EXERCISE TASK 1 | From the passage on Swift compilation, reproduce word for word the stretch from "If you’re not" to "tokens your code.".

ARTICLE |
# # # #

If you’re not aware, despite the most popular Kotlin compiler that uses JVM,
there is also another compiler called Kotlin/Native which uses LLVM to
create machine code. Those Kotlin application do not rely on JVM
anymore. Those applications can be run directly on the
processor. Ok, so we know about backend. Now, let’s go to a swift compiler and take a
look every single step from the beginning. As I said, we have Swift file
and we are going to do the first step. Sctually the first step was tokenizing,
but it was really simple – just splitting into small tokens your code.
The first step is Parse. As I said it creates Abstract Syntax Tree,
one-to-one representation of your swift code.
What’s interesting with swift, we can very easily observe the output after
each step of the compilation. So how to do that? how to get the output of it? The
easiest way is to open Xcode, go to Report Navigator, find your compilation
Swift file and then extend the view using this button. You will see
terminal command that Xcode uses under the hood. By default, Xcode in DEBUG build
builts for every single Swift file you have very similar command in the
terminal – just because it’s using “single file” mode by default in DEBUG mode. As
you see, there are many different arguments that we will skip at the
moment. But if we add an extra argument -dump-parse, we will be able to see on the
console output what is the AST after the first parsing step. So let’s have a look! Just for reference, I presented you the Swift file that is used for compilation.

# # # #

EXERCISE DATA |
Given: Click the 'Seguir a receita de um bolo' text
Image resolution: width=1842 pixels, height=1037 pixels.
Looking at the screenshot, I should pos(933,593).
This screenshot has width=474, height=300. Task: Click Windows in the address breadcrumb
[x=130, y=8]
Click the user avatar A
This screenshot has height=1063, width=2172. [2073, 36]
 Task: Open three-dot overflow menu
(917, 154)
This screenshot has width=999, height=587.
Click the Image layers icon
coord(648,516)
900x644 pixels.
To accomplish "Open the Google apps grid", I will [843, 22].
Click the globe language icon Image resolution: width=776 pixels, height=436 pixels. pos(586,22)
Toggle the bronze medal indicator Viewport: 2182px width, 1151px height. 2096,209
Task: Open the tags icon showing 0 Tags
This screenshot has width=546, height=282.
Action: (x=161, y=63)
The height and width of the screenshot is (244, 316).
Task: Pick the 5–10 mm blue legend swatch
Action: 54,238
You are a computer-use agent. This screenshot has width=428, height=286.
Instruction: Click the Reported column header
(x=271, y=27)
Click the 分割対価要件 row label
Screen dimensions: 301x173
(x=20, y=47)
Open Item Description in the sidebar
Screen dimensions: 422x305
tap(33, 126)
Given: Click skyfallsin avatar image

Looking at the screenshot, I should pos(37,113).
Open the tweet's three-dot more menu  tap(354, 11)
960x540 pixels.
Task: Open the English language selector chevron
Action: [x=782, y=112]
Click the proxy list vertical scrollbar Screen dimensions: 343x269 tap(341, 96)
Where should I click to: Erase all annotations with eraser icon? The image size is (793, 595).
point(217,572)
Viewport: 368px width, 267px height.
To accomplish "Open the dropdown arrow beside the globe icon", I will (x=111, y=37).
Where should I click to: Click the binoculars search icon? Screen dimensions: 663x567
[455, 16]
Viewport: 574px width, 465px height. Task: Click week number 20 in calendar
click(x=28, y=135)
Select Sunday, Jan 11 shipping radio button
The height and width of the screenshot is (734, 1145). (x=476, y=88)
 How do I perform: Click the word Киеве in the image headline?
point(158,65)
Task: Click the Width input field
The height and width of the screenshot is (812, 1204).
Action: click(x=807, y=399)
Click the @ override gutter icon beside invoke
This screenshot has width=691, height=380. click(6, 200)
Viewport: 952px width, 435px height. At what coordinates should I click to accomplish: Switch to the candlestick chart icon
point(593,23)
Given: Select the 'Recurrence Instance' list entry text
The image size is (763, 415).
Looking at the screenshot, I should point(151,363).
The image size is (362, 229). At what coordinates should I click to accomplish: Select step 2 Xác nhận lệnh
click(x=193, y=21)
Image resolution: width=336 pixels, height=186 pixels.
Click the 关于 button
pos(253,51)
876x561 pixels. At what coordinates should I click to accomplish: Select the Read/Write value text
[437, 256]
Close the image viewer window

# # # #

EXERCISE TASK 2 | Turn the lines of the records from the line with "Task: Open three-dot overflow menu" to the line with "point(217,572)" into a JSON list of strings, one string per line and blank lines omitted.

FULL RESPONSE 1 |
If you’re not aware, despite the most popular Kotlin compiler that uses JVM,
there is also another compiler called Kotlin/Native which uses LLVM to
create machine code. Those Kotlin application do not rely on JVM
anymore. Those applications can be run directly on the
processor. Ok, so we know about backend. Now, let’s go to a swift compiler and take a
look every single step from the beginning. As I said, we have Swift file
and we are going to do the first step. Sctually the first step was tokenizing,
but it was really simple – just splitting into small tokens your code.

FULL RESPONSE 2 |
[
  " Task: Open three-dot overflow menu",
  "(917, 154)",
  "This screenshot has width=999, height=587.",
  "Click the Image layers icon",
  "coord(648,516)",
  "900x644 pixels.",
  "To accomplish \"Open the Google apps grid\", I will [843, 22].",
  "Click the globe language icon Image resolution: width=776 pixels, height=436 pixels. pos(586,22)",
  "Toggle the bronze medal indicator Viewport: 2182px width, 1151px height. 2096,209",
  "Task: Open the tags icon showing 0 Tags",
  "This screenshot has width=546, height=282.",
  "Action: (x=161, y=63)",
  "The height and width of the screenshot is (244, 316).",
  "Task: Pick the 5–10 mm blue legend swatch",
  "Action: 54,238",
  "You are a computer-use agent. This screenshot has width=428, height=286.",
  "Instruction: Click the Reported column header",
  "(x=271, y=27)",
  "Click the 分割対価要件 row label",
  "Screen dimensions: 301x173",
  "(x=20, y=47)",
  "Open Item Description in the sidebar",
  "Screen dimensions: 422x305",
  "tap(33, 126)",
  "Given: Click skyfallsin avatar image",
  "Looking at the screenshot, I should pos(37,113).",
  "Open the tweet's three-dot more menu  tap(354, 11)",
  "960x540 pixels.",
  "Task: Open the English language selector chevron",
  "Action: [x=782, y=112]",
  "Click the proxy list vertical scrollbar Screen dimensions: 343x269 tap(341, 96)",
  "Where should I click to: Erase all annotations with eraser icon? The image size is (793, 595).",
  "point(217,572)"
]